Research indicates that an estimated 28,000 new DPOs (Data Protection Officers) will be needed to guide organisations engaged in the processing of Personally Identifiable Information (PII).
The research was conducted by the IAPP, The International Association of Privacy Professionals, who are ‘the world’s largest and most comprehensive global information privacy community’.
According to the GDPR, Article 39, Section 1B, any person handling PII must receive training
The mandatory DPO is one of many provisions within the GDPR, effective May 2018, as is the delivery of privacy awareness training. According to the GDPR, Article 39, Section 1B, any person handling PII must receive training, and this is the responsibility of the Compliance Officer or DPO if one is required. So how must you think about approaching this regulatory demand?
Let’s start by understanding the handling of PII, who might be included? It’s a broad term, and consensus indicates that this shall include store clerks handling loyalty cards or any person required to view identification documents. It ranges from the obvious – the receptionist at a doctors or dentist office – through to the surprising, such as the hairdresser who asks for an email address for marketing.
Not-for-profit organisations have obligations: a community amateur dramatics club might require it’s members to have DBS checks (Disclosure Baring Service, previously referred to as a Criminal Records Check or Police Report), since they might be working with children on occasion. By necessity, the documents are highly intrusive and there’s no doubt that the sensitivity of the data collected is extremely high. How are the documents retained, where, and under what security?
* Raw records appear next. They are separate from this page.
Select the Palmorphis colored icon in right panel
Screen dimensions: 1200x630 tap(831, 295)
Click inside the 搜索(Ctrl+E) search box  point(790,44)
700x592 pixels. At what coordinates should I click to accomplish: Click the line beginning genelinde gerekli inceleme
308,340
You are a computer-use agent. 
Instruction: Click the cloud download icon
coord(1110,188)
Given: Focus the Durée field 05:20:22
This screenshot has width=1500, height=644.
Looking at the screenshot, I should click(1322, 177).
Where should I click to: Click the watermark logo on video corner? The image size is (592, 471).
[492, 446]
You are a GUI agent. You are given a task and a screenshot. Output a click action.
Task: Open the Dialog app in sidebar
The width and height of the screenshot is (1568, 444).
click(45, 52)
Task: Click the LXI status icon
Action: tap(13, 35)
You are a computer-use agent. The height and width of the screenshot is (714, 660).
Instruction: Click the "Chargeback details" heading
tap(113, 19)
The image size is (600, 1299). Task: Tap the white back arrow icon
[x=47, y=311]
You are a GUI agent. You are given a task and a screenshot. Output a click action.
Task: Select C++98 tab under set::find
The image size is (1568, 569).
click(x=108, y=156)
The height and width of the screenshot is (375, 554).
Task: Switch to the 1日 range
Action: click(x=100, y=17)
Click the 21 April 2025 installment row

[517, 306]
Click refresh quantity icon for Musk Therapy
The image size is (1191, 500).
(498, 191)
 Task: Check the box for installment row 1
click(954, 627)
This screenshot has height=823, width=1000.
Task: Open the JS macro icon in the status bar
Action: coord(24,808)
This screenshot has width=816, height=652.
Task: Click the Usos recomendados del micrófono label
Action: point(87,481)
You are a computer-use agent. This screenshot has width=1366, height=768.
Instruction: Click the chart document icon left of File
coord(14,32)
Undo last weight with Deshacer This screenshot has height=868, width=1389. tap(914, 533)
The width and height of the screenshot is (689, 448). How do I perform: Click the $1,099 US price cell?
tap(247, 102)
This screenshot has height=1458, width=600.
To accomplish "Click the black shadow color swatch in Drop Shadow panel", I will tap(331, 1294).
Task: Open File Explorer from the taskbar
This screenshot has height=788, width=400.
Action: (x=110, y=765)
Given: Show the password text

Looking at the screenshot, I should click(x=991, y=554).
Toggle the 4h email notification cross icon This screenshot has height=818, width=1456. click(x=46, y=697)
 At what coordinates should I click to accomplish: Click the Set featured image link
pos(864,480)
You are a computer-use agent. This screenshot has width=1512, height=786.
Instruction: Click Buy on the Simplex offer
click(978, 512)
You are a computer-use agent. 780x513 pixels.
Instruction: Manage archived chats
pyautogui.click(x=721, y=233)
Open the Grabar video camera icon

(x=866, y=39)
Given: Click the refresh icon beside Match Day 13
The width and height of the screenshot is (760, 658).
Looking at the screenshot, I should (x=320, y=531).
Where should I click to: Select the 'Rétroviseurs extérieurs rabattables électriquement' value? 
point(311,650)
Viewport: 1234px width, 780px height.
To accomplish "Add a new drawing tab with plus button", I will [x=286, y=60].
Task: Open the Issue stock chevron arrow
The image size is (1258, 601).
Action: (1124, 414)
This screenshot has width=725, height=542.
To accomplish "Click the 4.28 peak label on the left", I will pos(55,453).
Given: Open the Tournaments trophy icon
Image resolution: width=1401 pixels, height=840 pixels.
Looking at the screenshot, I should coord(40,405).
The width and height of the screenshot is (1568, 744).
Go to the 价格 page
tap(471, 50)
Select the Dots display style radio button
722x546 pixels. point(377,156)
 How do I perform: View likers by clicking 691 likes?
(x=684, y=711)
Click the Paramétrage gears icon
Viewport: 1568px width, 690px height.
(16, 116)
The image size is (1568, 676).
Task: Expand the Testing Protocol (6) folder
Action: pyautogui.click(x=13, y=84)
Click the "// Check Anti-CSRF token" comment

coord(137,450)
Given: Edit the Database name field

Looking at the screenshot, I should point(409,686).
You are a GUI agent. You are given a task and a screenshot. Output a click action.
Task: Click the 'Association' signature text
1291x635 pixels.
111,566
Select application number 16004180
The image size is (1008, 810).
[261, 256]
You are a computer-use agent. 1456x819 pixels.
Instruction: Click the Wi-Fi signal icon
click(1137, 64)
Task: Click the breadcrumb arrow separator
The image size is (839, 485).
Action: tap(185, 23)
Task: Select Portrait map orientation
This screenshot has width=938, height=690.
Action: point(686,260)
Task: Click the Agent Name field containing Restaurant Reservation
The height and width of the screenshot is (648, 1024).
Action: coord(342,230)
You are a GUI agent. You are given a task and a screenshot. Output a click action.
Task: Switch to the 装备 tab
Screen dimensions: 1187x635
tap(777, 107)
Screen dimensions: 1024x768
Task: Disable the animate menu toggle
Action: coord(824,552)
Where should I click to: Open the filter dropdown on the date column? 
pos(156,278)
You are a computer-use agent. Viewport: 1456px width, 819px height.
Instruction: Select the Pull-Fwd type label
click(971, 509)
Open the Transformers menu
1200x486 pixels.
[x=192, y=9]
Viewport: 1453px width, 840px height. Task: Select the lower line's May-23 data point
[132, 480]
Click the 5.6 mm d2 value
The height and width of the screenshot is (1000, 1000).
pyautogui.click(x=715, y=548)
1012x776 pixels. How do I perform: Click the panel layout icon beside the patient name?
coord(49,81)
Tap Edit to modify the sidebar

Clearly, the regulation is far-reaching. To comply with the demand for privacy awareness training, there’s no ‘one-size-fits-all’ solution. Departmental managers need a higher level of training and awareness than the general workforce, and for a directors in marketing or human resources this might require one day or several days. For the general workforce, at least one hour of initial training is quite routine, and this might be delivered in a classroom environment or even via e-learning.
Training on privacy isn’t enough: there needs to be on-going awareness on matters of privacy. This may be fulfilled via posters, leaflets, emails and other routes, with the objective of encouraging privacy to be considered as routine.